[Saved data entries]
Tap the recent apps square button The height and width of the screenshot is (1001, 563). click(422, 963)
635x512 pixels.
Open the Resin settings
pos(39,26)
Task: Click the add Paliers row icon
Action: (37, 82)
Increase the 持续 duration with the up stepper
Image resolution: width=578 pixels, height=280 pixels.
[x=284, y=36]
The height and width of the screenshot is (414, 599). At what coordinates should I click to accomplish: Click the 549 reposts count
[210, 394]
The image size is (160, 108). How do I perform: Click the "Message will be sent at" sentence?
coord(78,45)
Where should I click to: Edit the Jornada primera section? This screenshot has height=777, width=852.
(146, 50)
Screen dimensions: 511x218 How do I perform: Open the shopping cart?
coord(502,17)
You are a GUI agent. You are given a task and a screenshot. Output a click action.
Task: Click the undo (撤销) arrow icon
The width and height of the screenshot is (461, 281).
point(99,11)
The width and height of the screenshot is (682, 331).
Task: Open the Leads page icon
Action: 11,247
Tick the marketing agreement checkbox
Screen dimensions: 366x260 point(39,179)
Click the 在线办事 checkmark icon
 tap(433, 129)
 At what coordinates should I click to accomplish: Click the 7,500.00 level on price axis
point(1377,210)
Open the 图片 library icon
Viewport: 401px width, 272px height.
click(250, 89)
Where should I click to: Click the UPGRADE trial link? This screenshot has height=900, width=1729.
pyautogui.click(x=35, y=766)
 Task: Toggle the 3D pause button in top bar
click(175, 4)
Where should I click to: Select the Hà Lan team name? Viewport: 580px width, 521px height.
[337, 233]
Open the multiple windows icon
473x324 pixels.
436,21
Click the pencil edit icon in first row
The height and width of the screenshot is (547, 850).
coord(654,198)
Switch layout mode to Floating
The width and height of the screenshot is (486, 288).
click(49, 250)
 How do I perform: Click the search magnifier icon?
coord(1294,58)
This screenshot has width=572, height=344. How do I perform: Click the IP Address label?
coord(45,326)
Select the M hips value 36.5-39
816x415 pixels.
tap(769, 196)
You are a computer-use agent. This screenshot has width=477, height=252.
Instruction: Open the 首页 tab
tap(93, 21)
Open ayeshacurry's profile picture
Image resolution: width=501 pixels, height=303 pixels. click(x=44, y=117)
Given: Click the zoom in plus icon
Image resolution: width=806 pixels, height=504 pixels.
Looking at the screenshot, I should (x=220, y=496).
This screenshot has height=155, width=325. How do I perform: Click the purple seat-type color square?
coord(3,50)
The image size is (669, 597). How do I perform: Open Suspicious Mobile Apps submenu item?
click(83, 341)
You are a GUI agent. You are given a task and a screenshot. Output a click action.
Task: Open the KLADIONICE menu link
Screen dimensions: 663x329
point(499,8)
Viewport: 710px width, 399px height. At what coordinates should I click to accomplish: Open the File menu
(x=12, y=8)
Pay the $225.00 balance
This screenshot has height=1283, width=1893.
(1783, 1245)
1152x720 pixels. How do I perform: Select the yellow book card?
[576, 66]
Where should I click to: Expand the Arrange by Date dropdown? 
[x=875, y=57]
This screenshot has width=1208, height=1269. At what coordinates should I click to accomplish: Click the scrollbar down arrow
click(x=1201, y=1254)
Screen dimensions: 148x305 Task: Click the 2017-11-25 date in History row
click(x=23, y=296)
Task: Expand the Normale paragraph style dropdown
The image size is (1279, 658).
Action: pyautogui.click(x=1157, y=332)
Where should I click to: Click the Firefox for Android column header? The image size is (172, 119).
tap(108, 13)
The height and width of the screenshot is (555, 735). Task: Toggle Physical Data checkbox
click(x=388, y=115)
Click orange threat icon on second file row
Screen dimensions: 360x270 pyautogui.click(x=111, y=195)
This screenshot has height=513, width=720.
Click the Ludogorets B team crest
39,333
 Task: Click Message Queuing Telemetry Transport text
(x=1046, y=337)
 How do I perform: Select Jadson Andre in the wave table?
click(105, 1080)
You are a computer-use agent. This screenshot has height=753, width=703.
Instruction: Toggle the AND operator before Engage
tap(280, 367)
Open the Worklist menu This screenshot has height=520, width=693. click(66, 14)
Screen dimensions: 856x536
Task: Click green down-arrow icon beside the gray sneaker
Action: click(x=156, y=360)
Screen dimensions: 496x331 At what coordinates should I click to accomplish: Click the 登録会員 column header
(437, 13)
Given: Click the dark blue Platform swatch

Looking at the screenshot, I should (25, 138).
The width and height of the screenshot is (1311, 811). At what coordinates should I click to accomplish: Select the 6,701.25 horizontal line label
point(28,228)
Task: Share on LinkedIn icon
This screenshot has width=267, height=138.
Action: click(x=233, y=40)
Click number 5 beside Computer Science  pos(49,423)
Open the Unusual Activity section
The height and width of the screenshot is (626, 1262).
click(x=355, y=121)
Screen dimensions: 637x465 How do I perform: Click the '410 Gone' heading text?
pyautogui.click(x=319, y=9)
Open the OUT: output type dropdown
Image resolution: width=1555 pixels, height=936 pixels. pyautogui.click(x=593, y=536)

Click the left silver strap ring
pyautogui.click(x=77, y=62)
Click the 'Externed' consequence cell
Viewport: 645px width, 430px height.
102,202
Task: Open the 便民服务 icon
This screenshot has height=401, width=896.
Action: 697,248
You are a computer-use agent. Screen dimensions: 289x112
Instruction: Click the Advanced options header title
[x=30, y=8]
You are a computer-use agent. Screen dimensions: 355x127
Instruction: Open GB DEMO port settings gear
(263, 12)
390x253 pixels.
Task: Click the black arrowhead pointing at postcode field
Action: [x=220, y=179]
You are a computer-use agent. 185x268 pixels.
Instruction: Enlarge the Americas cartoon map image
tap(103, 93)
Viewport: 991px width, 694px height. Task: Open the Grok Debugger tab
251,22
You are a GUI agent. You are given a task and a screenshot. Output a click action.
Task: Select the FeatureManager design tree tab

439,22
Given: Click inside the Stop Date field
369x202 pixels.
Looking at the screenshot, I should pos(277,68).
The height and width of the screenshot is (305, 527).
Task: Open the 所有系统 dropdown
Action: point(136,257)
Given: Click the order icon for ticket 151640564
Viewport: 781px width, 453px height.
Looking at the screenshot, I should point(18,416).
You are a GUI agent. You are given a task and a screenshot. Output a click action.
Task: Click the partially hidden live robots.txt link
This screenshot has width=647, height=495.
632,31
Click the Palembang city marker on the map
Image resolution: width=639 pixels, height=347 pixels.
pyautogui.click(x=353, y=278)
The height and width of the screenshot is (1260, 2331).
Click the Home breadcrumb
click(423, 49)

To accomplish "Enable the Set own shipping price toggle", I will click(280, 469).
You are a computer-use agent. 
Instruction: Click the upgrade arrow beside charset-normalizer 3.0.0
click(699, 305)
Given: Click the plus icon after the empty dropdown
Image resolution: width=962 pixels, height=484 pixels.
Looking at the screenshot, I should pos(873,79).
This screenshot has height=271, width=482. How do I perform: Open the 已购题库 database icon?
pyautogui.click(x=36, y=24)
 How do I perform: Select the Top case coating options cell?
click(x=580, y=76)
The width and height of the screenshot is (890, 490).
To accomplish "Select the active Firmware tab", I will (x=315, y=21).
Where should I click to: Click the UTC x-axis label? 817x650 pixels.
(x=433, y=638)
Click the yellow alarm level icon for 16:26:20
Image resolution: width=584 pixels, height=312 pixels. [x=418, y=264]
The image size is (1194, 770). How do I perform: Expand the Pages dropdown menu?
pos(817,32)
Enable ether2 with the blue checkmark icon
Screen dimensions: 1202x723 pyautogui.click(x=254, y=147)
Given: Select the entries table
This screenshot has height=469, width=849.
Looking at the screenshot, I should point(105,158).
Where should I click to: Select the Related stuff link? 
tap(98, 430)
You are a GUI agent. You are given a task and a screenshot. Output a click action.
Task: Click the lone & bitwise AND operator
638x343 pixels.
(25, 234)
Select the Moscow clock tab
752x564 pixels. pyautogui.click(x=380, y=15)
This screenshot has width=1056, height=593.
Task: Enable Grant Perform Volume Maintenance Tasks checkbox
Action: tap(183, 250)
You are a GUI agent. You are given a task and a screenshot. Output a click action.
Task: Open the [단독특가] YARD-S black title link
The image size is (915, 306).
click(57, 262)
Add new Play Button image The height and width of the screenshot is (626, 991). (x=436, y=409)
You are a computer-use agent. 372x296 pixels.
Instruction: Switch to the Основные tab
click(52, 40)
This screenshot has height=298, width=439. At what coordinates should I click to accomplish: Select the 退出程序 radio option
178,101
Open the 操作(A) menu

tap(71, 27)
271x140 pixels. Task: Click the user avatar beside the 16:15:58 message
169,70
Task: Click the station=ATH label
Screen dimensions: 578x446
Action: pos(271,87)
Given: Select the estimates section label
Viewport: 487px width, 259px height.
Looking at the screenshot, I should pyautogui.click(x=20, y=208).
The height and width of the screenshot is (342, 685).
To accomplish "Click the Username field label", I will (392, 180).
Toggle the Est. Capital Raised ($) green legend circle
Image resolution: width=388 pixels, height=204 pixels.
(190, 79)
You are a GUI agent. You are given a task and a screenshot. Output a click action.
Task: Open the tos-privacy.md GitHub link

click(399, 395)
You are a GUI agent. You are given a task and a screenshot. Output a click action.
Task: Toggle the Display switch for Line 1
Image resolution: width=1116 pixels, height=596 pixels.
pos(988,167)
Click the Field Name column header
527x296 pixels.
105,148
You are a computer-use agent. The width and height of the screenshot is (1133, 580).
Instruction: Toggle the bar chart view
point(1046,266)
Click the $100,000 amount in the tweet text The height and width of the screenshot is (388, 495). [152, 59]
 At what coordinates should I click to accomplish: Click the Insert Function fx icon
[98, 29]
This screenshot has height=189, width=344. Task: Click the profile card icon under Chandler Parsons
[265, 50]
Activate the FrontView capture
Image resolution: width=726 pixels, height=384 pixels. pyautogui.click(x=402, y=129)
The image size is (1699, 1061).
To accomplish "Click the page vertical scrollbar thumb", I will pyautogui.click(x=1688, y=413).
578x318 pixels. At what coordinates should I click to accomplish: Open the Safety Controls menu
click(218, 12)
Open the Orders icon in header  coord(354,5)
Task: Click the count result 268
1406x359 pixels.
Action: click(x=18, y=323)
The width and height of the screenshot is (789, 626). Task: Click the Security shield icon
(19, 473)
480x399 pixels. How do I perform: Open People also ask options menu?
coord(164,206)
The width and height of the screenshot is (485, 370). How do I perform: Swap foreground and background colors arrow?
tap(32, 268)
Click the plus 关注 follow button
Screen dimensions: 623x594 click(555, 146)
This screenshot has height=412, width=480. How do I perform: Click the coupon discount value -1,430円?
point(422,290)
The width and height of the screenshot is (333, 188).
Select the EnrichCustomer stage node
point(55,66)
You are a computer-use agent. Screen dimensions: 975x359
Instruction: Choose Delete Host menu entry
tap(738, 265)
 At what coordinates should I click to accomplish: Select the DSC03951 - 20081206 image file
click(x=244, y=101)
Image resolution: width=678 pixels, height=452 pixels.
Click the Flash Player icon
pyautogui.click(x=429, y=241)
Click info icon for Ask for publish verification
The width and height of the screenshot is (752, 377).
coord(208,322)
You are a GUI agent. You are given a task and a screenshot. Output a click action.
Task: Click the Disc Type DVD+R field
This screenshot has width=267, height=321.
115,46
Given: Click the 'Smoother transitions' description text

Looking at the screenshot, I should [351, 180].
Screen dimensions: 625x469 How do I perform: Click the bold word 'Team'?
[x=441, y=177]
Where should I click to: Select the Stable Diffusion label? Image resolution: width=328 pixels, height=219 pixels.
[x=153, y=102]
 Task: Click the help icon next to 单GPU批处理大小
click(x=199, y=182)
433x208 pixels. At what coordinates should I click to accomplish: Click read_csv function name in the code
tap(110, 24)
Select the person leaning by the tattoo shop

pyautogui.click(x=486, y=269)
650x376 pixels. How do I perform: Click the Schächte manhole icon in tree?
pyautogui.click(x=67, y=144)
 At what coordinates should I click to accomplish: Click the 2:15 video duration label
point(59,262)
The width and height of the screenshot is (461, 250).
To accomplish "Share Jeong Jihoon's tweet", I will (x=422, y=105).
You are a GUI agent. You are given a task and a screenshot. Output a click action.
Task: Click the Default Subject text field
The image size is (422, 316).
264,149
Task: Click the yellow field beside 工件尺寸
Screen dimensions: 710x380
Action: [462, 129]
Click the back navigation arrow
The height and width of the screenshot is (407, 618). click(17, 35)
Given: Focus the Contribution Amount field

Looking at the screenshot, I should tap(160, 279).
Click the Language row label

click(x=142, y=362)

> _ASSIGNMENT_
Retype exactly the lines above, from the one with "635x512 pixels." through the one with "Given: Click the zoom in plus icon", inclusive.

> _SOLVED EXERCISE_
635x512 pixels.
Open the Resin settings
pos(39,26)
Task: Click the add Paliers row icon
Action: (37, 82)
Increase the 持续 duration with the up stepper
Image resolution: width=578 pixels, height=280 pixels.
[x=284, y=36]
The height and width of the screenshot is (414, 599). At what coordinates should I click to accomplish: Click the 549 reposts count
[210, 394]
The image size is (160, 108). How do I perform: Click the "Message will be sent at" sentence?
coord(78,45)
Where should I click to: Edit the Jornada primera section? This screenshot has height=777, width=852.
(146, 50)
Screen dimensions: 511x218 How do I perform: Open the shopping cart?
coord(502,17)
You are a GUI agent. You are given a task and a screenshot. Output a click action.
Task: Click the undo (撤销) arrow icon
The width and height of the screenshot is (461, 281).
point(99,11)
The width and height of the screenshot is (682, 331).
Task: Open the Leads page icon
Action: 11,247
Tick the marketing agreement checkbox
Screen dimensions: 366x260 point(39,179)
Click the 在线办事 checkmark icon
 tap(433, 129)
 At what coordinates should I click to accomplish: Click the 7,500.00 level on price axis
point(1377,210)
Open the 图片 library icon
Viewport: 401px width, 272px height.
click(250, 89)
Where should I click to: Click the UPGRADE trial link? This screenshot has height=900, width=1729.
pyautogui.click(x=35, y=766)
 Task: Toggle the 3D pause button in top bar
click(175, 4)
Where should I click to: Select the Hà Lan team name? Viewport: 580px width, 521px height.
[337, 233]
Open the multiple windows icon
473x324 pixels.
436,21
Click the pencil edit icon in first row
The height and width of the screenshot is (547, 850).
coord(654,198)
Switch layout mode to Floating
The width and height of the screenshot is (486, 288).
click(49, 250)
 How do I perform: Click the search magnifier icon?
coord(1294,58)
This screenshot has width=572, height=344. How do I perform: Click the IP Address label?
coord(45,326)
Select the M hips value 36.5-39
816x415 pixels.
tap(769, 196)
You are a computer-use agent. This screenshot has width=477, height=252.
Instruction: Open the 首页 tab
tap(93, 21)
Open ayeshacurry's profile picture
Image resolution: width=501 pixels, height=303 pixels. click(x=44, y=117)
Given: Click the zoom in plus icon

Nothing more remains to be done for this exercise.